Records supplied section start
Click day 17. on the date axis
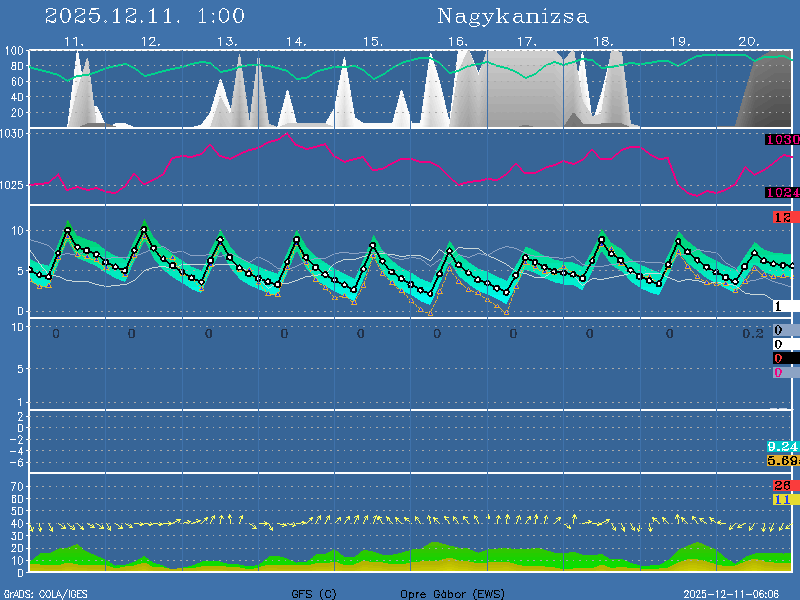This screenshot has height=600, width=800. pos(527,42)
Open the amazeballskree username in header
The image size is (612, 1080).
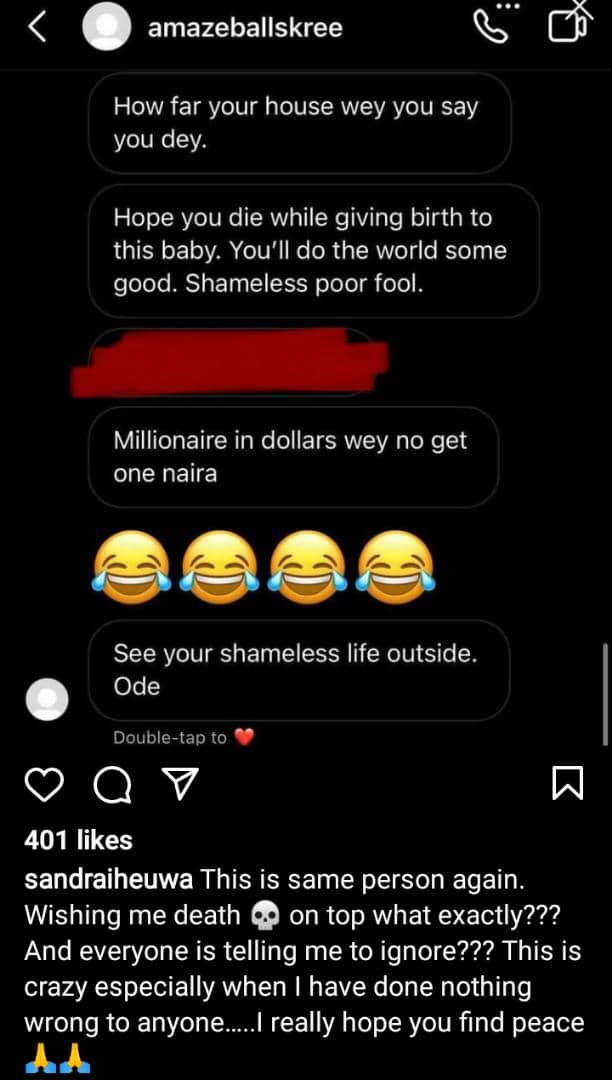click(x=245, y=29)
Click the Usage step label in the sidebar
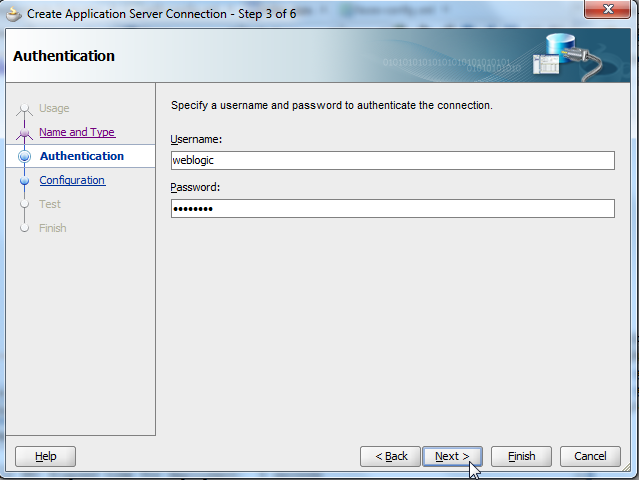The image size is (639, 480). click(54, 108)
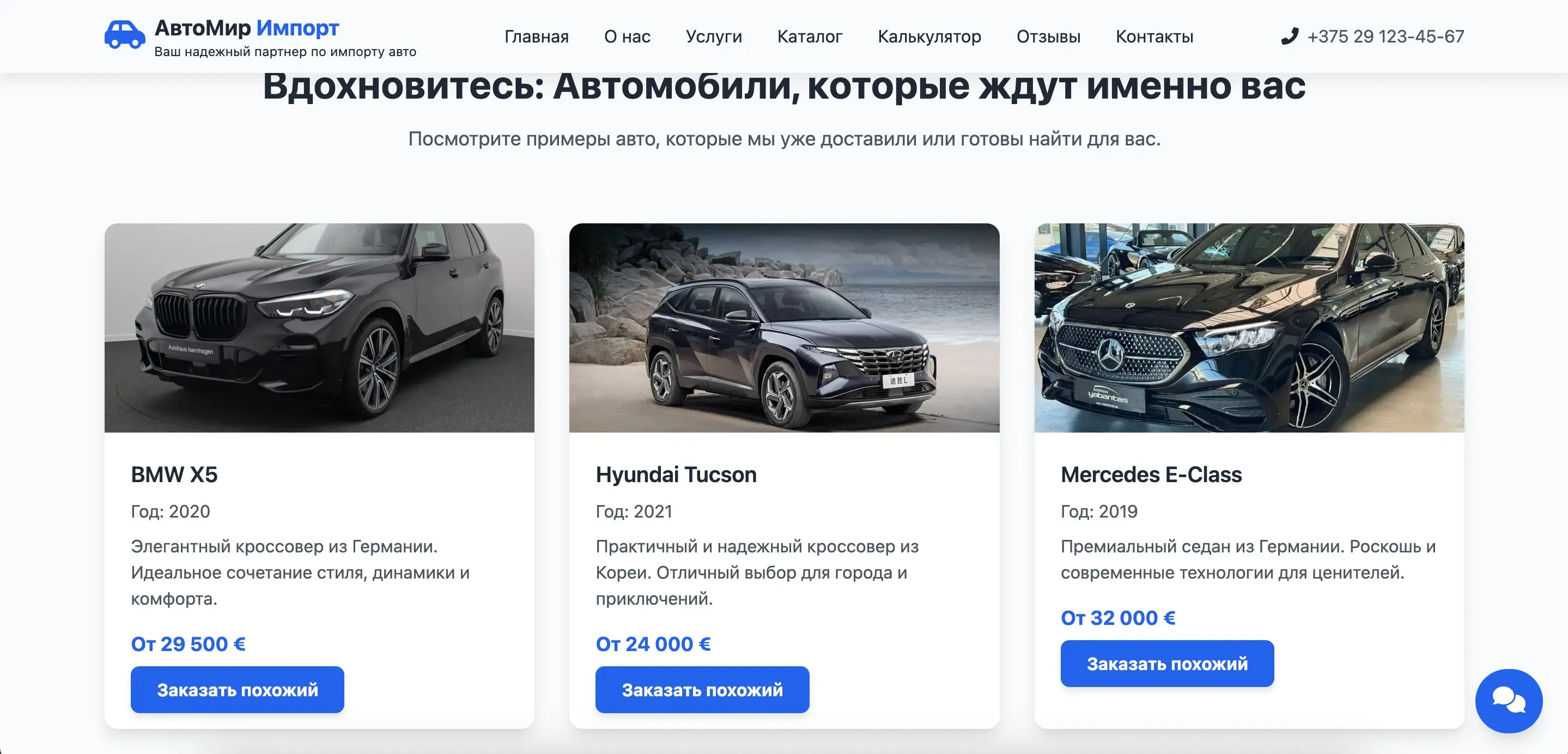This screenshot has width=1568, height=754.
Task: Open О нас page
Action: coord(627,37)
Records supplied section end
Prompt
Each of the entries above must be copied exactly, but the pictures stay out.

Response for this exercise
Click day 17. on the date axis
This screenshot has height=600, width=800. pos(527,42)
Open the amazeballskree username in header
The image size is (612, 1080).
click(x=245, y=29)
Click the Usage step label in the sidebar
The image size is (639, 480). click(54, 108)
This screenshot has width=1568, height=754.
Task: Open О нас page
Action: coord(627,37)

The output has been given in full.